The Sarbanes-Oxley Act of 2002 (SOX) is intended to protect against any repeat of the corporate accounting scandals that engulfed the likes of Enron a few years ago. As such, it’s more about financial reporting than data protection, so IT professionals may dismiss it as less important than some of the other regulations they have to deal with.
However, this is not the case, and IT departments do have clear roles to play in ensuring these requirements are met. For starters, they need to provide assistance to the CEO and CFO by ensuring they receive real-time reporting on the firm’s financials. This means putting systems in place to automate reporting and setting up alerts that can be triggered when key events occur that will require closer attention.
IT teams also need to ensure all records are being properly retained. Therefore, effective timely backups of key information and document management systems is essential in remaining compliant with these regulations. However, they must also ensure they have full visibility into every part of their firm’s digital estate in order for this to be effective.
Spreadsheets, emails, IMs, recorded phone calls and financial transactions will all need to be preserved for at least five years in case auditors require them, so it’s essential the right management systems are in place.
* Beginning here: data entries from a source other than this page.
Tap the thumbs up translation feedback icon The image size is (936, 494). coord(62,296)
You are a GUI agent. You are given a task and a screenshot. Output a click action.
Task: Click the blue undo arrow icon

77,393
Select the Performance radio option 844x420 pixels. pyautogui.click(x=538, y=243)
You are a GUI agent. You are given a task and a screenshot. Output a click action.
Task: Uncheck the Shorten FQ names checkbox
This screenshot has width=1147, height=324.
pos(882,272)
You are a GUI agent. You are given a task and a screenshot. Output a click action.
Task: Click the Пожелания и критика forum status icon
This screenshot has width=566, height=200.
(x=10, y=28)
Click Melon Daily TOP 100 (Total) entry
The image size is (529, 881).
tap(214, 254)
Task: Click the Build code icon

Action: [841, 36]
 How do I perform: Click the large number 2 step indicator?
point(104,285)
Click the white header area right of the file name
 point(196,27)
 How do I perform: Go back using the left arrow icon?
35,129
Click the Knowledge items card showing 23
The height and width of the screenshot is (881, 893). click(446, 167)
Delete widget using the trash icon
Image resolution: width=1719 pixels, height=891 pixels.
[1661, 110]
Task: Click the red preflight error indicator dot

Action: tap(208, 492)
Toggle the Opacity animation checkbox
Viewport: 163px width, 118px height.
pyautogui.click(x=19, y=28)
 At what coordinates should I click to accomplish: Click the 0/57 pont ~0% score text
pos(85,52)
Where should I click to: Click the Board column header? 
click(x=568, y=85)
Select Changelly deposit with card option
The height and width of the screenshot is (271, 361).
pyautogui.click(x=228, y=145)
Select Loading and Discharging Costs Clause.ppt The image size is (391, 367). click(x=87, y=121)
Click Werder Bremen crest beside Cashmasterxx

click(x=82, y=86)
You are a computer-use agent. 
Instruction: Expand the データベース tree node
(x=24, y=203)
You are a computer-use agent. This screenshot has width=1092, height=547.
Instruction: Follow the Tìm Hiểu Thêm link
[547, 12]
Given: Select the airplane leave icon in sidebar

Ultimately, the job of IT pros when complying with SOX is to ensure recordkeeping and auditing go as smoothly as possible. Tools to automate workflows, manage and monitor data flow and archive and retrieve information quickly will all have key roles to play in this.
The California Consumer Privacy Act, or CCPA, was passed into law in 2018 and comes into force from January 1st 2020. This is one of the toughest consumer protections many US-based businesses will face. It has been described as California’s equivalent of GDPR and, while not as demanding as GDPR in areas such as reporting requirements, it is in some respects even tougher than its European counterpart.
For example, it takes a broader view of what is defined as private data, including any information from which inferences can be drawn to create a customer profile that reflects a person’s “preferences, characteristics, psychological trends, predispositions, behavior, attitudes, intelligence, abilities and aptitudes”.
CCPA compliance won’t be necessary for every business. It only applies to companies that have gross annual revenues above $25 million; those that buy, receive, or sell the personal information of 50,000 or more consumers, households, or devices; or businesses that derive 50% or more of their annual revenue from selling consumers’ personal information.
While that puts many smaller firms out of its scope, it means almost any medium or large organization interacting with customers based in California will be covered. This may make it more relevant to many US firms than GDPR, as while some organizations opted to stop doing business in Europe altogether to avoid this regulation, it may be much harder for them to bypass the CCPA, as they don’t have to be based in California, or even have a physical presence in the state, to fall under its provisions.
Potential fines for data breaches are as high as $7,500 per record – and considering many large data breaches in recent years have compromised of tens or even hundreds of millions of records, the cost of non-compliance could quickly add up.